Streitig war, ob negative Einkünfte aus Gewerbebetrieb die vermögensverwaltende Tätigkeit einer GbR in 2012 umqualifizieren.

Die GbR errichtete auf einem von ihr vermieteten Objekt eine Photovoltaikanlage (PVA), aus der sie – ebenso wie aus den Vermietungen – Verluste erwirtschaftete.

Für 2012 reichte die GbR zwei Einkünfteermittlungen ein, eine für die Einkünfte aus VuV und eine für die Einkünfte aus Gewerbebetrieb.

Abweichend davon stellte das FA ausschließlich gewerbliche Einkünfte fest. Dem folgte das FG mit dem Hinweis auf die "Abfärbewirkung" des § 15 Abs. 3 Nr. 1 EStG. Mit dem Betrieb der PVA habe die GbR eine gewerbliche Tätigkeit ausgeübt, die auf die vermögensverwaltende Tätigkeit "abgefärbt" habe.

Entscheidung: Abfärbung auch im Verlustfall

Der BFH wies die Revision zurück. Die vermögensverwaltende Tätigkeit der GbR ist trotz des im gewerblichen Bereich erzielten Verlusts im Wege der Abfärbung insgesamt als gewerbliche zu qualifizieren. Da die Geringfügigkeitsgrenze überschritten ist, bleibt es bei der seitwärts abfärbenden Wirkung.

Neue Rechtslage

Der Streitfall beurteilt sich nach § 15 Abs. 3 Nr. 1 Satz 1 Alt. 1 und Satz 2 Alt. 1 EStG n.F. Mit der Neuregelung durch das WElektroMobFördG (v. 12.12.2019, BStBl I 2020 S. 17, Geltung ab 18.12.2019) wurde § 15 Abs. 3 Nr. 1 EStG um einen neuen Satz 2 ergänzt. Danach tritt die umqualifizierende Wirkung unabhängig davon ein, ob aus der Tätigkeit i.S. des § 15 Abs. 1 Satz 1 Nr. 1 EStG ein Gewinn oder Verlust erzielt wird. Mit dieser Regelung ist der Gesetzgeber der bisher vom BFH vertretenen Rechtsauffassung entgegengetreten, nach der negative Einkünfte aus einer originär gewerblichen Tätigkeit nicht zur Umqualifizierung der vermögensverwaltenden Einkünfte einer GbR führen (BFH v. 12.4.2018, IV R 5/15, BStBl II 2020 S. 118, Rz. 34 f.).

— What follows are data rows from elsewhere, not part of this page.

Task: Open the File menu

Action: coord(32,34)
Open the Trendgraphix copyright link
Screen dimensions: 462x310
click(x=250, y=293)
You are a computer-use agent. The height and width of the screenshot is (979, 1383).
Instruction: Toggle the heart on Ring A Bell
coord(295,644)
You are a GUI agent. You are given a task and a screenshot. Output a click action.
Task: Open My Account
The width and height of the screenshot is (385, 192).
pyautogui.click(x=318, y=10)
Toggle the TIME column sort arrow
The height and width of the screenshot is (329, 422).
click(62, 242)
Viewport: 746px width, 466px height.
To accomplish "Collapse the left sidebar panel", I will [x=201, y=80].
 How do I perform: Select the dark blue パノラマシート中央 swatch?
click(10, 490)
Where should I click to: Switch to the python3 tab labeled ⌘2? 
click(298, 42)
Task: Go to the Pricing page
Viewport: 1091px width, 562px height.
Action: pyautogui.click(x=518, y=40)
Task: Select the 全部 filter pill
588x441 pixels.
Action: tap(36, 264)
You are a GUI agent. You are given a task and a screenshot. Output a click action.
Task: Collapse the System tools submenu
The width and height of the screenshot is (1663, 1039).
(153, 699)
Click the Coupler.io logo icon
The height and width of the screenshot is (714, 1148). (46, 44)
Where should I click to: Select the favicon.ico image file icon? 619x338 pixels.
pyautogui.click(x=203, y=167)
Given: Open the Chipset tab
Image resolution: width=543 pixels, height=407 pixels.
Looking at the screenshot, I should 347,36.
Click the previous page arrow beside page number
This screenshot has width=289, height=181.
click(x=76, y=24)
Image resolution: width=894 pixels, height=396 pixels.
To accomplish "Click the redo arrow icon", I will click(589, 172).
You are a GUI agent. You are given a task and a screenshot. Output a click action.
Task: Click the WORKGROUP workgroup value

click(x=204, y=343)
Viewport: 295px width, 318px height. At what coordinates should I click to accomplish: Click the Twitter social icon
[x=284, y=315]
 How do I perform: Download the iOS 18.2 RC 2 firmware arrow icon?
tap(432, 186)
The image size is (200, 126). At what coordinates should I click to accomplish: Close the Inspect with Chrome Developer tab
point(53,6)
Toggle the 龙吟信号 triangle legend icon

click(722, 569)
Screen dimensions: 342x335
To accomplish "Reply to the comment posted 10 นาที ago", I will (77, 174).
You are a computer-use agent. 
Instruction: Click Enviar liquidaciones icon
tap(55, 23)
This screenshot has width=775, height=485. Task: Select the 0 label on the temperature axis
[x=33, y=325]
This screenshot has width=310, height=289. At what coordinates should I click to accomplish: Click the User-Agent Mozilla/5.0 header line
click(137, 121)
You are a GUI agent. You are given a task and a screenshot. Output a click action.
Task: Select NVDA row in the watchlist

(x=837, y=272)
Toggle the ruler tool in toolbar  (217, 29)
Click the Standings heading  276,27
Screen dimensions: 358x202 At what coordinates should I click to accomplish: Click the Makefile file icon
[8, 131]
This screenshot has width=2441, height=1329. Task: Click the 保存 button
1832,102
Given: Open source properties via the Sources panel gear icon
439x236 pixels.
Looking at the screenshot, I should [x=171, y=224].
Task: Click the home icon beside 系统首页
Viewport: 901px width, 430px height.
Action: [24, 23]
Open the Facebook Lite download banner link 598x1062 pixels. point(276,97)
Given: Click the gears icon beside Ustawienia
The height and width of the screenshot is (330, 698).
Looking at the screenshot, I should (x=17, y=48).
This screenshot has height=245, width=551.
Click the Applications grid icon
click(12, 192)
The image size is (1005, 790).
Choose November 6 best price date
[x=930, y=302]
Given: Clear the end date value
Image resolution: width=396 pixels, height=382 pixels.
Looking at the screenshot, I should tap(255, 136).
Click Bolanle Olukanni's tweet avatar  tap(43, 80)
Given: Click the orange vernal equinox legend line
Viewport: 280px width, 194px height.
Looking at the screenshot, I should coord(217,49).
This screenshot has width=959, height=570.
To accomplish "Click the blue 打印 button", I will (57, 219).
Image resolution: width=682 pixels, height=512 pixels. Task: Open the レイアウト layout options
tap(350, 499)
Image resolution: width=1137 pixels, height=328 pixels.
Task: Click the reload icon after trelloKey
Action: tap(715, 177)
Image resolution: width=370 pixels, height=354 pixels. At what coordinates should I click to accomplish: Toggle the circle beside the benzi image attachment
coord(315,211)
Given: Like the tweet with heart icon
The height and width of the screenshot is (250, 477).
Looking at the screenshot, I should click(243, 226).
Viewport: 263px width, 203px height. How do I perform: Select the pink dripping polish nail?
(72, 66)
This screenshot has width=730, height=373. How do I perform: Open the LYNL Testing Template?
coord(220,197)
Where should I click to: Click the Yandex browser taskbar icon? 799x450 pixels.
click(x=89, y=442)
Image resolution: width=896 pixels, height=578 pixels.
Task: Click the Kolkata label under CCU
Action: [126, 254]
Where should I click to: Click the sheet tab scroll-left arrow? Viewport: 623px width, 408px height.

Ausschließlich gewerbliche Einkünfte der GbR

Die Neuregelung enthält keine Ausnahmen von der Abfärbewirkung. Demnach übte die GbR als eine "andere Personengesellschaft" i.S. des § 15 Abs. 3 Nr. 1 Satz 1 EStG zum einen eine vermögensverwaltende Tätigkeit und zum anderen mit dem Betrieb der PVA eine originär gewerbliche Tätigkeit i.S. des § 15 Abs. 1 Satz 1 Nr. 1, Abs. 2 EStG aus. Da nach § 15 Abs. 3 Nr. 1 Satz 2 Alt. 1 EStG n.F. ausdrücklich auch originär gewerbliche Verluste einer Abfärbung auf die übrige Tätigkeit nicht entgegenstehen, hat die GbR insgesamt eine gewerbliche Tätigkeit ausgeübt und damit insgesamt gewerbliche Einkünfte erzielt.

Bagatellgrenze

Die vom BFH für gemischt tätige freiberufliche Personengesellschaften entwickelte Geringfügigkeitsgrenze ist auch bei Anwendung des § 15 Abs. 3 Nr. 1 Satz 1 Alt. 1 EStG n.F. zu beachten. Demnach ist eine die umqualifizierende Wirkung nicht auslösende gewerbliche Tätigkeit von äußerst geringem Ausmaß gegeben, wenn die originär gewerblichen Nettoumsatzerlöse 3 % der Gesamtnettoumsätze (relative Grenze) der Personengesellschaft und zugleich den Höchstbetrag von 24.500 EUR im Feststellungszeitraum (absolute Grenze) nicht übersteigen (BFH v. 27.8.2014, VIII R 16/11, BStBl II 2015 S. 996, Rz. 28). Die bisherige Geringfügigkeitsgrenze mit ihrer absoluten und relativen Umsatzgrenze ist sowohl bei Gewinnen als auch bei Verlusten zu beachten. Wird diese Bagatellgrenze überschritten, färben gewerbliche Gewinne und gewerbliche Verluste gleichermaßen ab.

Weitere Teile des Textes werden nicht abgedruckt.